**WRITTEN PROBLEM:** Rewrite the lines below with "Where should I click to" changed to "Where do I click to" everywhere it appears, leaving everything else unchanged.

**RAW DATA:**
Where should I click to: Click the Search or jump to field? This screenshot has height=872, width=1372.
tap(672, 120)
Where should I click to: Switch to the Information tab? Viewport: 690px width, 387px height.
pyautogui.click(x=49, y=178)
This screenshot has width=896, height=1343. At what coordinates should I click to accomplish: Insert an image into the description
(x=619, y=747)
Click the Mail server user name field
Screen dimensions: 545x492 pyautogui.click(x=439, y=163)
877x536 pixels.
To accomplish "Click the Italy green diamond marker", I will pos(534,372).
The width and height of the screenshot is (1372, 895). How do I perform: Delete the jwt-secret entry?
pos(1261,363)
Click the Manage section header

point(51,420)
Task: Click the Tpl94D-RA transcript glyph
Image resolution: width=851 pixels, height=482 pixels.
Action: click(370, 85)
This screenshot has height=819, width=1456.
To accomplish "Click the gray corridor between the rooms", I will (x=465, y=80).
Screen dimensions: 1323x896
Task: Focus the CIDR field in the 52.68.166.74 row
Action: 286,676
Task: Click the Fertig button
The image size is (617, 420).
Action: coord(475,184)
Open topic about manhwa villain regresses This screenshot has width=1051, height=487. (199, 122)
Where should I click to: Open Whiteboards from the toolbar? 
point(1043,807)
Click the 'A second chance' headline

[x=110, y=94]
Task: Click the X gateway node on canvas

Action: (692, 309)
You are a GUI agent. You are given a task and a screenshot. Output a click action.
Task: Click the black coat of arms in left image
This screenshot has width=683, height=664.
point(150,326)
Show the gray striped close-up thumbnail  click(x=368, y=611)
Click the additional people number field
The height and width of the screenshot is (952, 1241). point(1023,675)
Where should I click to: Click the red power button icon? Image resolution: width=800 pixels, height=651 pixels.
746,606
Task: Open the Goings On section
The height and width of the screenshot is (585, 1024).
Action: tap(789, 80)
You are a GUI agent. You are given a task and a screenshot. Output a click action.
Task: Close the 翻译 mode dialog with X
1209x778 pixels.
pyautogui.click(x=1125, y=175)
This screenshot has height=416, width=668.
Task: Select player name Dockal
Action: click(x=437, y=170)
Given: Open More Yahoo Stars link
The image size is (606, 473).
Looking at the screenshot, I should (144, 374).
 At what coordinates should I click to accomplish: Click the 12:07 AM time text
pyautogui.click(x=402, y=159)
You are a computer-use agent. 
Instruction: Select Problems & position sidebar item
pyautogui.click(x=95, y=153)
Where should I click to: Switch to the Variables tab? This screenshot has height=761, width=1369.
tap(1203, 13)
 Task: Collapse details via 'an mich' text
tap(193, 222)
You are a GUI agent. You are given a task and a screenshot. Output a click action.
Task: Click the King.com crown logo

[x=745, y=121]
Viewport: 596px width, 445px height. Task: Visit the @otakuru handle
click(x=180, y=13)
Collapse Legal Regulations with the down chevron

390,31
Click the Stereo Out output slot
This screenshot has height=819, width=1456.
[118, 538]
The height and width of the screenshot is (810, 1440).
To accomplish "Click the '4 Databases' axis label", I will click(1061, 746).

**EXPECTED ANSWER:**
Where do I click to: Click the Search or jump to field? This screenshot has height=872, width=1372.
tap(672, 120)
Where do I click to: Switch to the Information tab? Viewport: 690px width, 387px height.
pyautogui.click(x=49, y=178)
This screenshot has width=896, height=1343. At what coordinates should I click to accomplish: Insert an image into the description
(x=619, y=747)
Click the Mail server user name field
Screen dimensions: 545x492 pyautogui.click(x=439, y=163)
877x536 pixels.
To accomplish "Click the Italy green diamond marker", I will pos(534,372).
The width and height of the screenshot is (1372, 895). How do I perform: Delete the jwt-secret entry?
pos(1261,363)
Click the Manage section header

point(51,420)
Task: Click the Tpl94D-RA transcript glyph
Image resolution: width=851 pixels, height=482 pixels.
Action: click(370, 85)
This screenshot has height=819, width=1456.
To accomplish "Click the gray corridor between the rooms", I will (x=465, y=80).
Screen dimensions: 1323x896
Task: Focus the CIDR field in the 52.68.166.74 row
Action: 286,676
Task: Click the Fertig button
The image size is (617, 420).
Action: coord(475,184)
Open topic about manhwa villain regresses This screenshot has width=1051, height=487. (199, 122)
Where do I click to: Open Whiteboards from the toolbar? 
point(1043,807)
Click the 'A second chance' headline

[x=110, y=94]
Task: Click the X gateway node on canvas

Action: (692, 309)
You are a GUI agent. You are given a task and a screenshot. Output a click action.
Task: Click the black coat of arms in left image
This screenshot has width=683, height=664.
point(150,326)
Show the gray striped close-up thumbnail  click(x=368, y=611)
Click the additional people number field
The height and width of the screenshot is (952, 1241). point(1023,675)
Where do I click to: Click the red power button icon? Image resolution: width=800 pixels, height=651 pixels.
746,606
Task: Open the Goings On section
The height and width of the screenshot is (585, 1024).
Action: tap(789, 80)
You are a GUI agent. You are given a task and a screenshot. Output a click action.
Task: Close the 翻译 mode dialog with X
1209x778 pixels.
pyautogui.click(x=1125, y=175)
This screenshot has height=416, width=668.
Task: Select player name Dockal
Action: click(x=437, y=170)
Given: Open More Yahoo Stars link
The image size is (606, 473).
Looking at the screenshot, I should (144, 374).
 At what coordinates should I click to accomplish: Click the 12:07 AM time text
pyautogui.click(x=402, y=159)
You are a computer-use agent. 
Instruction: Select Problems & position sidebar item
pyautogui.click(x=95, y=153)
Where do I click to: Switch to the Variables tab? This screenshot has height=761, width=1369.
tap(1203, 13)
 Task: Collapse details via 'an mich' text
tap(193, 222)
You are a GUI agent. You are given a task and a screenshot. Output a click action.
Task: Click the King.com crown logo

[x=745, y=121]
Viewport: 596px width, 445px height. Task: Visit the @otakuru handle
click(x=180, y=13)
Collapse Legal Regulations with the down chevron

390,31
Click the Stereo Out output slot
This screenshot has height=819, width=1456.
[118, 538]
The height and width of the screenshot is (810, 1440).
To accomplish "Click the '4 Databases' axis label", I will click(1061, 746).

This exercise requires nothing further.